Transportation Revenue Focus of Concern Again

U.S. retail gasoline prices adjusted for inflation. Source: EIA . The blue line is the adjusted price, looking back into the 1970s. Note the peak just about when Virginia thought it wiser to tax a percentage of price rather than a fixed tax per gallon. Find the interactive version here: https://www.eia.gov/outlooks/steo/realprices/

In the middle of a booming economy, with many state revenue sources surging, flat transportation revenues were the focus of warnings Monday in presentations by Virginia Secretary of Finance Aubrey Layne and Secretary of Transportation Shannon Valentine.

“I think we are heading for a cliff,” Layne told the House Appropriations Committee.  “For the first time in our history, we’re seeing no increase in fuel tax revenue while vehicle miles traveled goes up.”

With the transportation funding package of 2013, Virginia became less reliant on an excise tax, fixed cents-per-gallon gasoline approach and started using the sales tax, percent-of-average-price model.  Wholesale prices have fallen rapidly since.  The tax was 17.5 cents per gallon before 2013, and is now 16.2 cents.  The Department of Motor Vehicles tracks prices and adjusts it annually.

Adjusted for inflation, as tracked by the federal Energy Information Agency in the chart above, the real price of gas has moved little in four decades and if anything is now about as low as ever.

Flat gas tax revenue and rising vehicle miles traveled.
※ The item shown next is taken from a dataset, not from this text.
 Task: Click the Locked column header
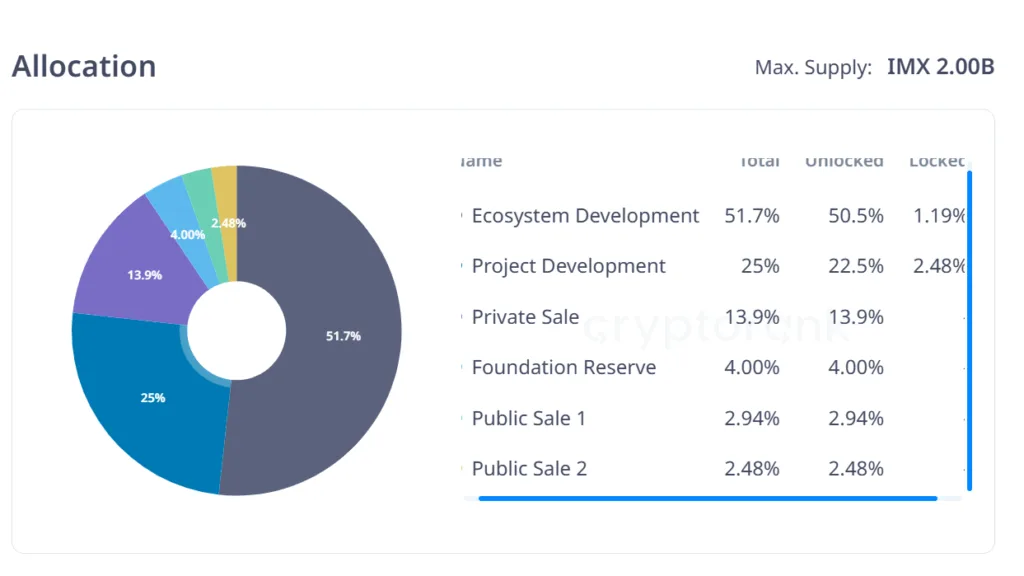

Source: Secretary of Finance

Seriously, did anybody really expect to see gas prices in Virginia so far below $2 a gallon ever again?  Well, it was always a possibility.  There is a floor under the statewide tax, preventing a total collapse of the revenue stream, which Virginia is now standing on. The projection Layne shared seems to assume we stay at the floor for a while.  The growing use of non-combustion engines is adding to the fiscal pinch.

Motor fuel taxes are now third on the list of transportation revenue sources, behind the general sales and use tax and the sales tax on motor vehicle sales and transfers.  The $750 million being collected in tolls around the state annually is closing rapidly on the $900 million or so paid in fuel taxes.

Five years after that highly-touted package the Fiscal Year 2018 transportation revenues missed their forecast.  The forecast for this fiscal year was reduced by $43 million.  It seems the improved revenues from the general sales tax, shared with transportation, are preventing even deeper deficits.  Total revenue for this year is estimated at about $3.6 billion, excluding the tolls.

Valentine outlined the massive projects underway in the wake of the 2013 transportation revenue measure.  She talked about the Next Big Thing, a $2 billion plus set of projects to deal with overloaded Interstate 81, with the expectation that tolls will cover that cost.   At a projected 17 cents per mile for heavy trucks and about 11 cents per mile for autos, the 325-mile transit will be expensive for people making the full trip (not Virginians, mainly, which is the point.)

Once those tolls are in place, and the tolls for the expanded Hampton Roads Bridge Tunnel, will toll revenue pass gas tax revenue?  Very soon, Virginia, very soon.  It will be the third highest revenue source, then the second.  Virginia’s tax at the pump is getting smaller and smaller relative to other states.

Virginians – indeed any person driving an automobile or smaller truck, wherever they live – may be able to buy a pass good for a year of driving on I-81 for a relatively modest fee.  Valentine took great pains Monday to explain why that option works for the I-81 corridor, but not for the highly-tolled I-95 and Washington Beltway corridor.  If an I-81 annual pass does become part of the final approach, however, the demand for that idea elsewhere will be enormous.

The I-81 legislation has not been introduced.

I was a broken record on Bacon’s Rebellion for years, advocating for an increase in the basic fuel tax, hated though it is, and worrying that the change in approach would backfire.  That debate over high gas taxes continues in Washington as federal highway funds dwindle.  The debate is over in Virginia.  Tolls will be the default position now.

Valentine explained that with tolling revenue, the bonds to support the I-81 plan will likely have AAA rating.  A similar amount of revenue, using a 2.1 percent add on to the gas tax and an additional 0.7 percent on the general sales tax, would likely earn AA rating, meaning higher interest payments and fewer dollars for pavement and technology.

Who cares what the voters want, listen to Wall Street.  The gas tax is so 20th Century.   The underwriters know that the forces eroding its usefulness will grow, not abate, and the political will to hike it from time to time to keep up with general inflation is lacking, in Richmond or Washington.